Start Record set

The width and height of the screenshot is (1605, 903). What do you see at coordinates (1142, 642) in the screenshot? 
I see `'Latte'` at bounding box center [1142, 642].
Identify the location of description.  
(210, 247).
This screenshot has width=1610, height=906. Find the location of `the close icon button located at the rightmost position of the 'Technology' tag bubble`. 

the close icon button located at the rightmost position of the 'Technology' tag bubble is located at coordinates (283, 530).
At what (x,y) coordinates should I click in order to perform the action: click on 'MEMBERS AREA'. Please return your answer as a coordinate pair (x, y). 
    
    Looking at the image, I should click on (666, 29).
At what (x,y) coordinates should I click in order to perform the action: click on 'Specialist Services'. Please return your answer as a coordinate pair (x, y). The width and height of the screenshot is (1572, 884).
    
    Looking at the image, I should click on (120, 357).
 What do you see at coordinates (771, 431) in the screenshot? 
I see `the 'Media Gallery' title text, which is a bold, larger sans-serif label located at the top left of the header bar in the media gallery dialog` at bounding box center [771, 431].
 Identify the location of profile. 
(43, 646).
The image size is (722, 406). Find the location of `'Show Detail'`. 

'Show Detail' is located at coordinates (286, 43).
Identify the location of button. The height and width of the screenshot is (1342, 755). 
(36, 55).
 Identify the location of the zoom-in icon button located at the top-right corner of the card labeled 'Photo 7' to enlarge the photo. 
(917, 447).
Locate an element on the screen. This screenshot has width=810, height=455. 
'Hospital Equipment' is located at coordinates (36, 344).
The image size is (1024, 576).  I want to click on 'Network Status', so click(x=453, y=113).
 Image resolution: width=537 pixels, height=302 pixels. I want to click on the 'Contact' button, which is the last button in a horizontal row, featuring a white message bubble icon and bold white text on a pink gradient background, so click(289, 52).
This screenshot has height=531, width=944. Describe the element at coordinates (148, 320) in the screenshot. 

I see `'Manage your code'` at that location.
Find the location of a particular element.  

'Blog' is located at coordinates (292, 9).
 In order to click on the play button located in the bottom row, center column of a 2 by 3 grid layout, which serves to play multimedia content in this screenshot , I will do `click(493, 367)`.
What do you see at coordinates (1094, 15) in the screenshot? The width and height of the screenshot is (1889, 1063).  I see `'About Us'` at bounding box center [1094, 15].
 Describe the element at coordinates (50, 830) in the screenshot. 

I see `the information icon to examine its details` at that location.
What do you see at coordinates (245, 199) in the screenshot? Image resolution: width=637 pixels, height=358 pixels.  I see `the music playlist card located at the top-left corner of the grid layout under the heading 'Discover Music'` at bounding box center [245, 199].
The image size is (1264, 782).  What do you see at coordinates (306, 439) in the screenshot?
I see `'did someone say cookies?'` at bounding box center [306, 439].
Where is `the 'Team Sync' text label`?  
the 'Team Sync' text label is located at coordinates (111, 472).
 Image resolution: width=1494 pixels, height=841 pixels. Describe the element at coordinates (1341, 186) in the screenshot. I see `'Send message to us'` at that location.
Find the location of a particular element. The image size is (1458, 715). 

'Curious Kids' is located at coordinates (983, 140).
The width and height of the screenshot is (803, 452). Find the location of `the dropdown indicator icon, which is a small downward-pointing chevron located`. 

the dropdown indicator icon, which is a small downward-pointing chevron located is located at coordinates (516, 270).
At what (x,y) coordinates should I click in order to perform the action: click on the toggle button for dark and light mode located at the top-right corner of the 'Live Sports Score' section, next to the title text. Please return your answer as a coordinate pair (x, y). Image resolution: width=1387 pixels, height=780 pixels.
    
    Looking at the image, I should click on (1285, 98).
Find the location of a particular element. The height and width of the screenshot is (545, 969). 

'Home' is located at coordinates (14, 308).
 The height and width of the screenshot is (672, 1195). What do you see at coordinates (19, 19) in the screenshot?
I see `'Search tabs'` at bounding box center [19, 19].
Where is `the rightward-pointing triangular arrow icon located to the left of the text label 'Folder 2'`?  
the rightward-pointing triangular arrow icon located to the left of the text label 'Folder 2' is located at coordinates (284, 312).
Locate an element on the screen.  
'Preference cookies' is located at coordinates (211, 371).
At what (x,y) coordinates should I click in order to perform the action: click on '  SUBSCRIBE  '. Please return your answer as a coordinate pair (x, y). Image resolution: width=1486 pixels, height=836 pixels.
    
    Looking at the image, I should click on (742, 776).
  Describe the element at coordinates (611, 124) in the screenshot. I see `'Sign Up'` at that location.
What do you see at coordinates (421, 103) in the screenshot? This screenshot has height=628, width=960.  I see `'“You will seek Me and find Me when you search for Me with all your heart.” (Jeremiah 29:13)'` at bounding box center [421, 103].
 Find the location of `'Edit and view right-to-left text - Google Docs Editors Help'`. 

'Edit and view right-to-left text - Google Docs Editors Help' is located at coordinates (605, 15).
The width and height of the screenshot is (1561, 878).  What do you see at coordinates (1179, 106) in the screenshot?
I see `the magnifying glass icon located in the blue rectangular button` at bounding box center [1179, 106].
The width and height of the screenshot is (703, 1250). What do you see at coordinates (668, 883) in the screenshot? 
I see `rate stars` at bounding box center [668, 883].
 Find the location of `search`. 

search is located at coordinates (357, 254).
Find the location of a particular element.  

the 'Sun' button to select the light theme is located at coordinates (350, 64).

End Record set

- **What is asked**:
Copy every one of the entries above line for line, without changing anything.

- **Result of this exercise**:
The width and height of the screenshot is (1605, 903). What do you see at coordinates (1142, 642) in the screenshot? 
I see `'Latte'` at bounding box center [1142, 642].
Identify the location of description.  
(210, 247).
This screenshot has width=1610, height=906. Find the location of `the close icon button located at the rightmost position of the 'Technology' tag bubble`. 

the close icon button located at the rightmost position of the 'Technology' tag bubble is located at coordinates (283, 530).
At what (x,y) coordinates should I click in order to perform the action: click on 'MEMBERS AREA'. Please return your answer as a coordinate pair (x, y). 
    
    Looking at the image, I should click on (666, 29).
At what (x,y) coordinates should I click in order to perform the action: click on 'Specialist Services'. Please return your answer as a coordinate pair (x, y). The width and height of the screenshot is (1572, 884).
    
    Looking at the image, I should click on (120, 357).
 What do you see at coordinates (771, 431) in the screenshot? 
I see `the 'Media Gallery' title text, which is a bold, larger sans-serif label located at the top left of the header bar in the media gallery dialog` at bounding box center [771, 431].
 Identify the location of profile. 
(43, 646).
The image size is (722, 406). Find the location of `'Show Detail'`. 

'Show Detail' is located at coordinates (286, 43).
Identify the location of button. The height and width of the screenshot is (1342, 755). 
(36, 55).
 Identify the location of the zoom-in icon button located at the top-right corner of the card labeled 'Photo 7' to enlarge the photo. 
(917, 447).
Locate an element on the screen. This screenshot has width=810, height=455. 
'Hospital Equipment' is located at coordinates (36, 344).
The image size is (1024, 576).  I want to click on 'Network Status', so click(x=453, y=113).
 Image resolution: width=537 pixels, height=302 pixels. I want to click on the 'Contact' button, which is the last button in a horizontal row, featuring a white message bubble icon and bold white text on a pink gradient background, so click(289, 52).
This screenshot has height=531, width=944. Describe the element at coordinates (148, 320) in the screenshot. 

I see `'Manage your code'` at that location.
Find the location of a particular element.  

'Blog' is located at coordinates (292, 9).
 In order to click on the play button located in the bottom row, center column of a 2 by 3 grid layout, which serves to play multimedia content in this screenshot , I will do `click(493, 367)`.
What do you see at coordinates (1094, 15) in the screenshot? The width and height of the screenshot is (1889, 1063).  I see `'About Us'` at bounding box center [1094, 15].
 Describe the element at coordinates (50, 830) in the screenshot. 

I see `the information icon to examine its details` at that location.
What do you see at coordinates (245, 199) in the screenshot? Image resolution: width=637 pixels, height=358 pixels.  I see `the music playlist card located at the top-left corner of the grid layout under the heading 'Discover Music'` at bounding box center [245, 199].
The image size is (1264, 782).  What do you see at coordinates (306, 439) in the screenshot?
I see `'did someone say cookies?'` at bounding box center [306, 439].
Where is `the 'Team Sync' text label`?  
the 'Team Sync' text label is located at coordinates (111, 472).
 Image resolution: width=1494 pixels, height=841 pixels. Describe the element at coordinates (1341, 186) in the screenshot. I see `'Send message to us'` at that location.
Find the location of a particular element. The image size is (1458, 715). 

'Curious Kids' is located at coordinates (983, 140).
The width and height of the screenshot is (803, 452). Find the location of `the dropdown indicator icon, which is a small downward-pointing chevron located`. 

the dropdown indicator icon, which is a small downward-pointing chevron located is located at coordinates (516, 270).
At what (x,y) coordinates should I click in order to perform the action: click on the toggle button for dark and light mode located at the top-right corner of the 'Live Sports Score' section, next to the title text. Please return your answer as a coordinate pair (x, y). Image resolution: width=1387 pixels, height=780 pixels.
    
    Looking at the image, I should click on (1285, 98).
Find the location of a particular element. The height and width of the screenshot is (545, 969). 

'Home' is located at coordinates (14, 308).
 The height and width of the screenshot is (672, 1195). What do you see at coordinates (19, 19) in the screenshot?
I see `'Search tabs'` at bounding box center [19, 19].
Where is `the rightward-pointing triangular arrow icon located to the left of the text label 'Folder 2'`?  
the rightward-pointing triangular arrow icon located to the left of the text label 'Folder 2' is located at coordinates (284, 312).
Locate an element on the screen.  
'Preference cookies' is located at coordinates (211, 371).
At what (x,y) coordinates should I click in order to perform the action: click on '  SUBSCRIBE  '. Please return your answer as a coordinate pair (x, y). Image resolution: width=1486 pixels, height=836 pixels.
    
    Looking at the image, I should click on (742, 776).
  Describe the element at coordinates (611, 124) in the screenshot. I see `'Sign Up'` at that location.
What do you see at coordinates (421, 103) in the screenshot? This screenshot has height=628, width=960.  I see `'“You will seek Me and find Me when you search for Me with all your heart.” (Jeremiah 29:13)'` at bounding box center [421, 103].
 Find the location of `'Edit and view right-to-left text - Google Docs Editors Help'`. 

'Edit and view right-to-left text - Google Docs Editors Help' is located at coordinates (605, 15).
The width and height of the screenshot is (1561, 878).  What do you see at coordinates (1179, 106) in the screenshot?
I see `the magnifying glass icon located in the blue rectangular button` at bounding box center [1179, 106].
The width and height of the screenshot is (703, 1250). What do you see at coordinates (668, 883) in the screenshot? 
I see `rate stars` at bounding box center [668, 883].
 Find the location of `search`. 

search is located at coordinates (357, 254).
Find the location of a particular element.  

the 'Sun' button to select the light theme is located at coordinates (350, 64).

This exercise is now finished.